**Saved entries:**
────────
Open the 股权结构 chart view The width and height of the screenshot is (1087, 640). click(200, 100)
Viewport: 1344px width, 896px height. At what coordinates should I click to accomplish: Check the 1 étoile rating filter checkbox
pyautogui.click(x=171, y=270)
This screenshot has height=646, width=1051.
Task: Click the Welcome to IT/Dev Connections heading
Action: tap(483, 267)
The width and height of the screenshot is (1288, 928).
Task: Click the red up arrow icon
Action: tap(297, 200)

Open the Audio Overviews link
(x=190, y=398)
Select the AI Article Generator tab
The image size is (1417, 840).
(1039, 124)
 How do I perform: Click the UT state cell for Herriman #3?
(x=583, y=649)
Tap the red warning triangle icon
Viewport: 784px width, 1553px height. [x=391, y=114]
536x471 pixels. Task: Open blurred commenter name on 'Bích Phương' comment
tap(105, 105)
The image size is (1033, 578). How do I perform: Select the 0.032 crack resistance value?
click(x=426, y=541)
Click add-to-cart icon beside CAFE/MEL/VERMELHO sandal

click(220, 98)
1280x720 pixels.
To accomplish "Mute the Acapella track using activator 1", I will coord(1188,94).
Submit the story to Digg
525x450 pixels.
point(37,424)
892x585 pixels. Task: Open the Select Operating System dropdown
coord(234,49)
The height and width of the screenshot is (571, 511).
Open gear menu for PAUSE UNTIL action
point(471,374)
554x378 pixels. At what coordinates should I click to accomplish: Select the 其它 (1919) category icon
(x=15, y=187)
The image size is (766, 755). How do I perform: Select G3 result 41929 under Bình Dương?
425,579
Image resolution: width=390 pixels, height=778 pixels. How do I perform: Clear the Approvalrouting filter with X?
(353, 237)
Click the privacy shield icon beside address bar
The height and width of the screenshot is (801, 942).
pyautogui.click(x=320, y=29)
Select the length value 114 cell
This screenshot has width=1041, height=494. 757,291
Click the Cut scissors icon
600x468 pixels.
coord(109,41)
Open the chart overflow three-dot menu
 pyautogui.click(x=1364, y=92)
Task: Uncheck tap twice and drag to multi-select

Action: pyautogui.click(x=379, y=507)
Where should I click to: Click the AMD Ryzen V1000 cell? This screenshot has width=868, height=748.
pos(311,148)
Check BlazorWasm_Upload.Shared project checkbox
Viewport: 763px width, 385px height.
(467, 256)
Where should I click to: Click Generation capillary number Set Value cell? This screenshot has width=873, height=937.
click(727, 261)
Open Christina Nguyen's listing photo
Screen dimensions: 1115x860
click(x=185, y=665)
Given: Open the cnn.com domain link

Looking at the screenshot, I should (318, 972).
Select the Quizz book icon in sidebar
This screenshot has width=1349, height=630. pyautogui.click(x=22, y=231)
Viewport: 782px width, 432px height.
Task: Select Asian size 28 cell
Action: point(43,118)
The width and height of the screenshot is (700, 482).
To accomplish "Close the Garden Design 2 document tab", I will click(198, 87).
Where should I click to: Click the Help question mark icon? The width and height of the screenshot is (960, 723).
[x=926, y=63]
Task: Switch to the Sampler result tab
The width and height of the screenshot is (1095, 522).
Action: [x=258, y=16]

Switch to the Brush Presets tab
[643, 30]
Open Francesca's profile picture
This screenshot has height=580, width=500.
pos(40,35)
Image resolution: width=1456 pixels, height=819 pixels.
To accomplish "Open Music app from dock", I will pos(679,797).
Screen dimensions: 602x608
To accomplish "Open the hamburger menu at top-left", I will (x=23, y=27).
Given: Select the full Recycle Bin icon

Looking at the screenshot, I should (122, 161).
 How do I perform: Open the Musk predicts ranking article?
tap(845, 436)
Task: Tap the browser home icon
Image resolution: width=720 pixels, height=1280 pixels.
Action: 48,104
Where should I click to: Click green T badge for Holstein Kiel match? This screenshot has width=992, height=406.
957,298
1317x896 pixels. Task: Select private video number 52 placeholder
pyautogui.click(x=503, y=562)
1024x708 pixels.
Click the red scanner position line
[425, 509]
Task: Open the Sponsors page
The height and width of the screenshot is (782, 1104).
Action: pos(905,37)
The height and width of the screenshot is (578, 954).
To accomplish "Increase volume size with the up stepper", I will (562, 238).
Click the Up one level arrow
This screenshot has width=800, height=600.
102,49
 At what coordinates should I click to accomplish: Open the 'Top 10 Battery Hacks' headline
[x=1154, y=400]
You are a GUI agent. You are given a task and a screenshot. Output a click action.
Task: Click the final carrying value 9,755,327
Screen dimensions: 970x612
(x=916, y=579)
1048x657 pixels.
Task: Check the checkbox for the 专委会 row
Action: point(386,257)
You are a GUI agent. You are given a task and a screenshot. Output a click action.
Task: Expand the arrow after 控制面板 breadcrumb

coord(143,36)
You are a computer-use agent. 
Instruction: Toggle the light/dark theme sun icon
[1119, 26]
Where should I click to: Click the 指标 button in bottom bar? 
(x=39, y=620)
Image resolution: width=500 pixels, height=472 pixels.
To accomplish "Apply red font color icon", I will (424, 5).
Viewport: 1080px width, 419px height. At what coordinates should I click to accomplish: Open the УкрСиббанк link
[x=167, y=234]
────────
**What you need to do:** Each record above is to be reproduced verbatim.

**Exercise output:**
Open the 股权结构 chart view The width and height of the screenshot is (1087, 640). click(200, 100)
Viewport: 1344px width, 896px height. At what coordinates should I click to accomplish: Check the 1 étoile rating filter checkbox
pyautogui.click(x=171, y=270)
This screenshot has height=646, width=1051.
Task: Click the Welcome to IT/Dev Connections heading
Action: tap(483, 267)
The width and height of the screenshot is (1288, 928).
Task: Click the red up arrow icon
Action: tap(297, 200)

Open the Audio Overviews link
(x=190, y=398)
Select the AI Article Generator tab
The image size is (1417, 840).
(1039, 124)
 How do I perform: Click the UT state cell for Herriman #3?
(x=583, y=649)
Tap the red warning triangle icon
Viewport: 784px width, 1553px height. [x=391, y=114]
536x471 pixels. Task: Open blurred commenter name on 'Bích Phương' comment
tap(105, 105)
The image size is (1033, 578). How do I perform: Select the 0.032 crack resistance value?
click(x=426, y=541)
Click add-to-cart icon beside CAFE/MEL/VERMELHO sandal

click(220, 98)
1280x720 pixels.
To accomplish "Mute the Acapella track using activator 1", I will coord(1188,94).
Submit the story to Digg
525x450 pixels.
point(37,424)
892x585 pixels. Task: Open the Select Operating System dropdown
coord(234,49)
The height and width of the screenshot is (571, 511).
Open gear menu for PAUSE UNTIL action
point(471,374)
554x378 pixels. At what coordinates should I click to accomplish: Select the 其它 (1919) category icon
(x=15, y=187)
The image size is (766, 755). How do I perform: Select G3 result 41929 under Bình Dương?
425,579
Image resolution: width=390 pixels, height=778 pixels. How do I perform: Clear the Approvalrouting filter with X?
(353, 237)
Click the privacy shield icon beside address bar
The height and width of the screenshot is (801, 942).
pyautogui.click(x=320, y=29)
Select the length value 114 cell
This screenshot has width=1041, height=494. 757,291
Click the Cut scissors icon
600x468 pixels.
coord(109,41)
Open the chart overflow three-dot menu
 pyautogui.click(x=1364, y=92)
Task: Uncheck tap twice and drag to multi-select

Action: pyautogui.click(x=379, y=507)
Where should I click to: Click the AMD Ryzen V1000 cell? This screenshot has width=868, height=748.
pos(311,148)
Check BlazorWasm_Upload.Shared project checkbox
Viewport: 763px width, 385px height.
(467, 256)
Where should I click to: Click Generation capillary number Set Value cell? This screenshot has width=873, height=937.
click(727, 261)
Open Christina Nguyen's listing photo
Screen dimensions: 1115x860
click(x=185, y=665)
Given: Open the cnn.com domain link

Looking at the screenshot, I should (318, 972).
Select the Quizz book icon in sidebar
This screenshot has width=1349, height=630. pyautogui.click(x=22, y=231)
Viewport: 782px width, 432px height.
Task: Select Asian size 28 cell
Action: point(43,118)
The width and height of the screenshot is (700, 482).
To accomplish "Close the Garden Design 2 document tab", I will click(198, 87).
Where should I click to: Click the Help question mark icon? The width and height of the screenshot is (960, 723).
[x=926, y=63]
Task: Switch to the Sampler result tab
The width and height of the screenshot is (1095, 522).
Action: [x=258, y=16]

Switch to the Brush Presets tab
[643, 30]
Open Francesca's profile picture
This screenshot has height=580, width=500.
pos(40,35)
Image resolution: width=1456 pixels, height=819 pixels.
To accomplish "Open Music app from dock", I will pos(679,797).
Screen dimensions: 602x608
To accomplish "Open the hamburger menu at top-left", I will (x=23, y=27).
Given: Select the full Recycle Bin icon

Looking at the screenshot, I should (122, 161).
 How do I perform: Open the Musk predicts ranking article?
tap(845, 436)
Task: Tap the browser home icon
Image resolution: width=720 pixels, height=1280 pixels.
Action: 48,104
Where should I click to: Click green T badge for Holstein Kiel match? This screenshot has width=992, height=406.
957,298
1317x896 pixels. Task: Select private video number 52 placeholder
pyautogui.click(x=503, y=562)
1024x708 pixels.
Click the red scanner position line
[425, 509]
Task: Open the Sponsors page
The height and width of the screenshot is (782, 1104).
Action: pos(905,37)
The height and width of the screenshot is (578, 954).
To accomplish "Increase volume size with the up stepper", I will (562, 238).
Click the Up one level arrow
This screenshot has width=800, height=600.
102,49
 At what coordinates should I click to accomplish: Open the 'Top 10 Battery Hacks' headline
[x=1154, y=400]
You are a GUI agent. You are given a task and a screenshot. Output a click action.
Task: Click the final carrying value 9,755,327
Screen dimensions: 970x612
(x=916, y=579)
1048x657 pixels.
Task: Check the checkbox for the 专委会 row
Action: point(386,257)
You are a GUI agent. You are given a task and a screenshot. Output a click action.
Task: Expand the arrow after 控制面板 breadcrumb

coord(143,36)
You are a computer-use agent. 
Instruction: Toggle the light/dark theme sun icon
[1119, 26]
Where should I click to: Click the 指标 button in bottom bar? 
(x=39, y=620)
Image resolution: width=500 pixels, height=472 pixels.
To accomplish "Apply red font color icon", I will (424, 5).
Viewport: 1080px width, 419px height. At what coordinates should I click to accomplish: Open the УкрСиббанк link
[x=167, y=234]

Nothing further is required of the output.